Elle avait les cheveux crépus, pensa-t-il, les yeux qui brillaient et le sourire en arc-en-ciel. Alors c'est vrai! Elle aimait dire qu'un jour elle disparaîtrait et son âme serait la plus grande voyageuse du temps, elle irait voguer sous les vagues et traverserait l'océan et si je souhaiterais la revoir je n'avais qu'à venir ici et l'appeler, qu'elle m'apparaîtrait avec les cheveux aussi longs que les sirènes et les yeux aussi noirs que les profondeurs de l'eau. Elle y croyait tellement que parfois je me demandais si les esprits des eaux ne l'avaient pas possédée.
Et il se rappellera toujours de ce jour où elle a disparu, le laissant seul dans ce monde de vautours, cœur brisé, âme écartelée et des blessures aussi profondes que cette mer. D'abord il a cru à une mauvaise blague et son absence qui perpétuait quotidiennement dans sa vie lui faisait comprendre qu'elle était partie pour de bon, pour de vrai. Je n'y ai jamais cru à ses baratins et tout le monde me parlait d'une disparition que j'ai tenue pour vrai. Pensa-t-il. Le choc l'avait hébété. Et il s'imaginait prendre les rues de Port-Salut le lendemain aussi dément que pouvait le laisser cette situation.

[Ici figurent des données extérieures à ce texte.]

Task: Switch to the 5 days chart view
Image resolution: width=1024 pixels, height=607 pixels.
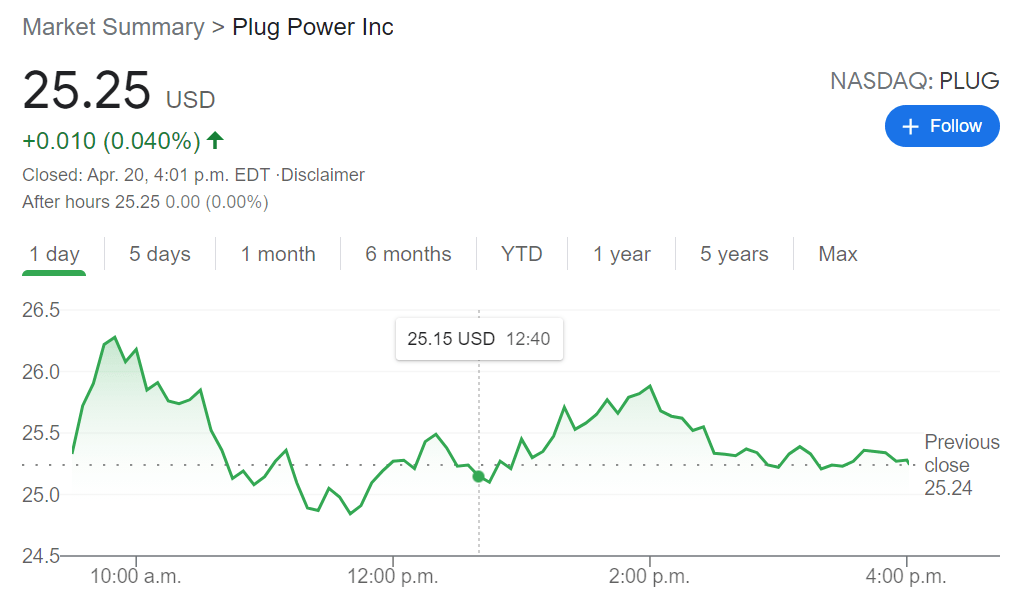Action: point(159,253)
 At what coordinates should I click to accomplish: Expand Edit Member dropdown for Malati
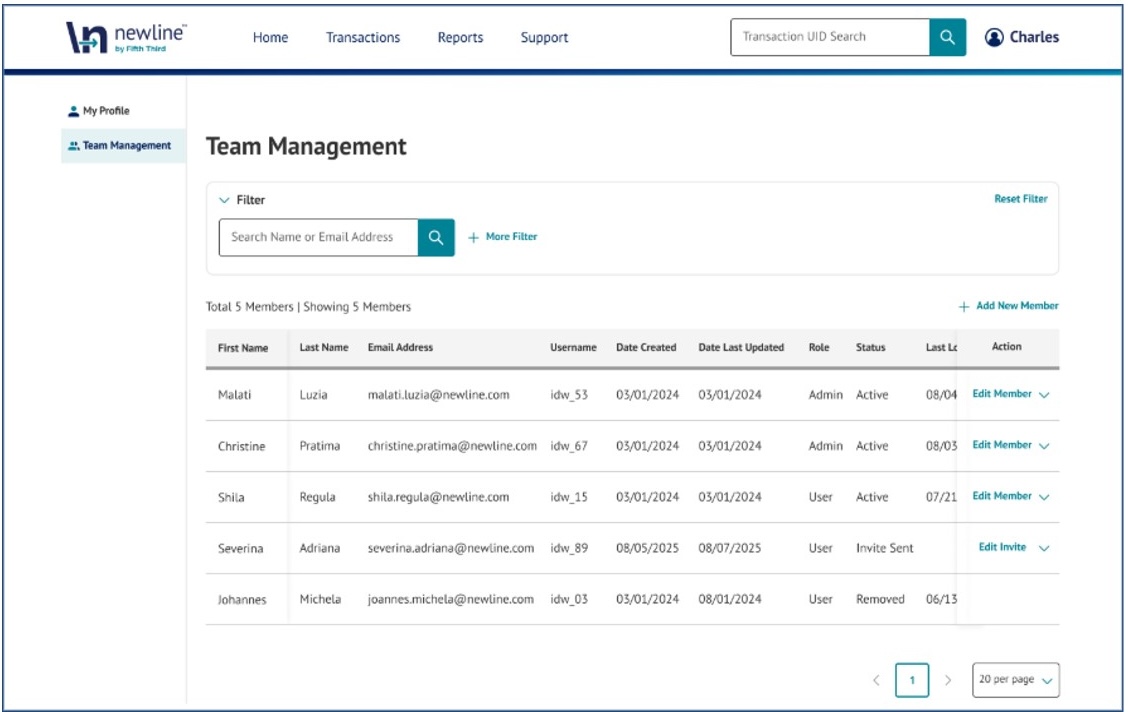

Ils avaient dansé sous les rayons de la lune l'avant dernier soir, il lui avait dit combien il l'aimait, combien sans elle, il serrait comme un chien errant à la recherche du bonheur qu'elle lui procurait. Que dans ses bras, un autre monde existait, près d'elle la félicité était infinie, qu'à chaque fois qu'il la regardait rire, elle avait dessiné mille arc-en-ciel dans ses journées grises, d'un millier d'artifices la nuit elle brillait. Il lui avait demandé si elle savait que le soleil enviait sa lumière, si elle savait que sa beauté rivalisait celle des étoiles des cieux, que sa finesse, que sa souplesse étaient incomparables à celles des eaux dans lesquelles ils papotaient ensemble la nuit.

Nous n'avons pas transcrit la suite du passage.